YOUR ASSIGNMENT » Reproduce word for word the stretch of the book review on consciousness from "1) Noticing the" through "two are correlated.".

EXTRACTED TEXT »

A bold book from my favorite philosopher-scientist that aims to build a framework for tackling perhaps the hardest question humanity has ever asked - "what is this conscious experience?" As in his other books, Dennett is adept at weaving the "soft" thought experiments of philosophy with the "harder" experiments of the scientific community. Some of his most triumphant points don't have the impact they may once have carried, as much of his material has been accepted (or disproved) in the last two decades of the rapidly evolving field of neuroscience. Despite its age, this book is a stellar introduction to anyone trying to approach consciousness.

Dennett's thought experiments and suggested activities for readers shed light on some fascinating phenomena of consciousness, including sensory dislocation & extension of self to tools and blind spots & the overly assuming nature of vision. This second investigation I found to be a powerful metaphor for much of the simulation that the brain performs in crafting our sensory experience. The discontinuity of consciousness is so striking particularly because of its apparent continuity. The brain doesn't so much "fill in" the blanks as it ignores their presence. Dennett makes the important point that this absence of representation (ignorance) is not the same as the representation of absence ("filling in").

The three themes of Dennett's that resonated most with me were the relationship between time & consciousness, information sharing and information barriers in the brain, and consciousness as cultural software.

1) Noticing the varying speeds of sensory signal propagation outside of the body (light vs. sound vs. chemicals) and the varying speeds of neural signal propagation in the brain, Dennett points out that the "present" for us is really more of a "smear" in time rather than a "point". He presents his Multiple Drafts Theory of Consciousness to show that in such a situation, different parts of the brain must act on different sets of information and, therefore, there is no single conscious experience. This is perhaps one of the most profound points that Dennett explores and he does so frequently throughout the book. Dennett also points out that temporal order outside the mind need not coincide exactly with temporal order as represented in the mind, though the two are correlated.

Stored data:
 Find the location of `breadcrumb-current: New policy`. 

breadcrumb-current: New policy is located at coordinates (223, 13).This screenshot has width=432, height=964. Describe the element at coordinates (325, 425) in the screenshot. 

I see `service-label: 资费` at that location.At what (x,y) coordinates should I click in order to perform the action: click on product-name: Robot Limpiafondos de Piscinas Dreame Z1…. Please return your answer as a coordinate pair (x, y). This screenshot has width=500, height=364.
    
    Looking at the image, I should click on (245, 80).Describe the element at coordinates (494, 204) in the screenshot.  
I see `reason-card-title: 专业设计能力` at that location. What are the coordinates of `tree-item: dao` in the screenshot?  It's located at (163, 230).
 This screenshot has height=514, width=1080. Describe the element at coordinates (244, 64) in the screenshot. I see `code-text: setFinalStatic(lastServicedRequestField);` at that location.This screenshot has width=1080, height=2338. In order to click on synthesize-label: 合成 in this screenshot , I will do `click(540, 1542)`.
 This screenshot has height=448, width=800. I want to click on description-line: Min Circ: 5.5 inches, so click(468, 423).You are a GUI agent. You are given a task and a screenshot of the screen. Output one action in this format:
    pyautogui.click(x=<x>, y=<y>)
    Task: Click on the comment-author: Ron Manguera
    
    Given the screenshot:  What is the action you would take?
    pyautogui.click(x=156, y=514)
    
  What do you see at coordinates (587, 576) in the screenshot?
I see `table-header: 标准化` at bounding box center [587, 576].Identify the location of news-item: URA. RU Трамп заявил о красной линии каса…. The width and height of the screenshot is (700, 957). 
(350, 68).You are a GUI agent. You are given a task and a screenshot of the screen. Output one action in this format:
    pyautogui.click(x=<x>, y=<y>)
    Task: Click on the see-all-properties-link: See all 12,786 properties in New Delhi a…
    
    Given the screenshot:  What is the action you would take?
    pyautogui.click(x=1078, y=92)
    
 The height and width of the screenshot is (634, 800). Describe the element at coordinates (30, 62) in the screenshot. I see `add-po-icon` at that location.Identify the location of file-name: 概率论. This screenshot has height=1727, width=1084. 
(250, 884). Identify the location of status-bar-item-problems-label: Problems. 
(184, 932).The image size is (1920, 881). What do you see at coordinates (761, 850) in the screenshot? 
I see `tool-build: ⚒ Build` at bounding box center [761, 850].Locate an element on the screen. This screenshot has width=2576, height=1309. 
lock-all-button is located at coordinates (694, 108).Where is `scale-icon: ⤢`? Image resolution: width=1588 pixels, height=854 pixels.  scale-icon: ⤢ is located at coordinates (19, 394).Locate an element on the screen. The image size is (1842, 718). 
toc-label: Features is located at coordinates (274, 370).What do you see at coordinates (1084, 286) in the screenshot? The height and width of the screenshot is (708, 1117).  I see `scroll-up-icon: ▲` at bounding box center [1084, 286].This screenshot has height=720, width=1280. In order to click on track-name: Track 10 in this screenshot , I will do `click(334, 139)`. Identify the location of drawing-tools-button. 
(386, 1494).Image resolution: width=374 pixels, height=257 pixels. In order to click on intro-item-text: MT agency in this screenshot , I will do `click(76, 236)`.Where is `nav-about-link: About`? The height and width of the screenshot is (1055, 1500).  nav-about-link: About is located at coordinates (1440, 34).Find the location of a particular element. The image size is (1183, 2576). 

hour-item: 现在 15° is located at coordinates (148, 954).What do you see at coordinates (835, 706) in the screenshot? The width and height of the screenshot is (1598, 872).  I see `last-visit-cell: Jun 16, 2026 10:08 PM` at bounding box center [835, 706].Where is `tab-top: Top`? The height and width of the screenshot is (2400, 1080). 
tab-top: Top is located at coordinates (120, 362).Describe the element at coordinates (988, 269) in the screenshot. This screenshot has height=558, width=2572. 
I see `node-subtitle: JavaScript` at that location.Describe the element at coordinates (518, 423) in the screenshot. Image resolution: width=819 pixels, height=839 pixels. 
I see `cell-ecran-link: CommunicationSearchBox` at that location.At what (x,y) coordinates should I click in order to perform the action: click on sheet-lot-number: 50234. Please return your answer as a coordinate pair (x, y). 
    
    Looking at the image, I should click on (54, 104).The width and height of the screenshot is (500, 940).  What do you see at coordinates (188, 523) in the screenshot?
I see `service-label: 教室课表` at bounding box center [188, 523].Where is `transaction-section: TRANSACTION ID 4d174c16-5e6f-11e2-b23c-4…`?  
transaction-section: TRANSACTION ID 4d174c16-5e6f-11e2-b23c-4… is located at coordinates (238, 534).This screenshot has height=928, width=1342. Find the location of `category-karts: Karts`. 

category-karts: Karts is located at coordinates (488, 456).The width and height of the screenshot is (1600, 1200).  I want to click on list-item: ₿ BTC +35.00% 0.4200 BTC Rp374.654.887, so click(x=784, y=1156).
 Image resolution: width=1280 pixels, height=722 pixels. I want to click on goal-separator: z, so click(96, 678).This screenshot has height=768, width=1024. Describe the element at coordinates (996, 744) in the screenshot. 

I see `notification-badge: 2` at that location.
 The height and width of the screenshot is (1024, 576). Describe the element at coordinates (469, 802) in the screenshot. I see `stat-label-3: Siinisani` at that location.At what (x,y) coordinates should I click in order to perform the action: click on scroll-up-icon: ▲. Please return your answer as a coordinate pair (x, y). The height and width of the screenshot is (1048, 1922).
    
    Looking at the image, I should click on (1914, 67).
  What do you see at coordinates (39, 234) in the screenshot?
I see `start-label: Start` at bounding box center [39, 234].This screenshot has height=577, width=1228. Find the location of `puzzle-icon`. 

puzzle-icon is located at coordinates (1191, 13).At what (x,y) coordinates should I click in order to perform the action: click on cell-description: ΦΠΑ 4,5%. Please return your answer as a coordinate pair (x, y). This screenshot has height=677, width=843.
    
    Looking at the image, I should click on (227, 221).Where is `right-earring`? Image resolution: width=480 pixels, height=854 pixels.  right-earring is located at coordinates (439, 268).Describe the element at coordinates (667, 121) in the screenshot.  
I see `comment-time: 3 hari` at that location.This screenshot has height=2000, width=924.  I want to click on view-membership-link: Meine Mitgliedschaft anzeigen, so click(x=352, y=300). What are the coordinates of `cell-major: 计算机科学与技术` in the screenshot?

WRITTEN REPLY »
1) Noticing the varying speeds of sensory signal propagation outside of the body (light vs. sound vs. chemicals) and the varying speeds of neural signal propagation in the brain, Dennett points out that the "present" for us is really more of a "smear" in time rather than a "point". He presents his Multiple Drafts Theory of Consciousness to show that in such a situation, different parts of the brain must act on different sets of information and, therefore, there is no single conscious experience. This is perhaps one of the most profound points that Dennett explores and he does so frequently throughout the book. Dennett also points out that temporal order outside the mind need not coincide exactly with temporal order as represented in the mind, though the two are correlated.